---
title: Migrate with timescaledb-backfill | Tiger Data Docs
description: Use the timescaledb-backfill tool to migrate your database to Tiger Cloud by copying historic data into your service
---

Dual-write and backfill is a method to write from your application to two databases at once, and gives tooling and guidance to move your existing data from the one database to the other. It is specifically catered for, and relies on, your data being predominantly append-only time-series data. As such, it comes with some caveats and prerequisites which live migration does not (dual-write and backfill does not support executing `UPDATE` or `DELETE` statements on your data). Additionally, it requires you to make changes to the ingest pipeline of your application.

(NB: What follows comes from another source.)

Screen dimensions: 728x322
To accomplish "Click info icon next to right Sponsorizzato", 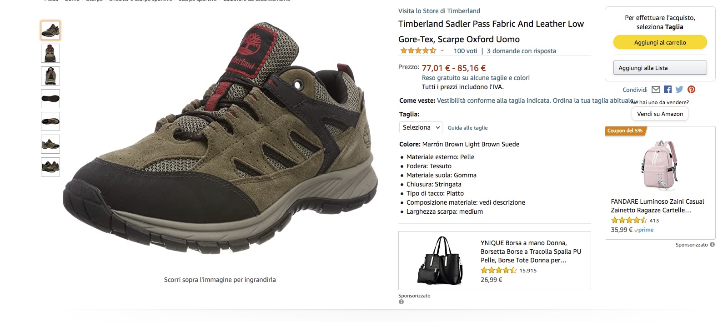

The `timescaledb-backfill` tool is a command-line utility designed to support migrations from Tiger Cloud services by copying historic data from one database to another (“backfilling”). `timescaledb-backfill` efficiently copies hypertable and continuous aggregate chunks directly, without the need for intermediate storage, or converting chunks from the columnstore to the rowstore. It operates transactionally, ensuring data integrity throughout the migration process. It is designed to be used in the [dual-write and backfill](/docs/migrate/dual-write-and-backfill/index.md) migration procedure.

## Limitations

- The tool only supports backfilling of hypertables. Schema migrations and non-hypertable migrations should be handled separately before using this tool.
- The tool is optimized for append-only workloads. Other scenarios may not be fully supported.
- To prevent continuous aggregates from refreshing with incomplete data, any refresh and retention policies targeting the tables that are going to be backfilled should be turned off.

## Installation

The tool performs best when executed in an instance located close to the target database. The ideal scenario is an EC2 instance located in the same region as the Tiger Cloud service. Use a Linux-based distribution on x86\_64.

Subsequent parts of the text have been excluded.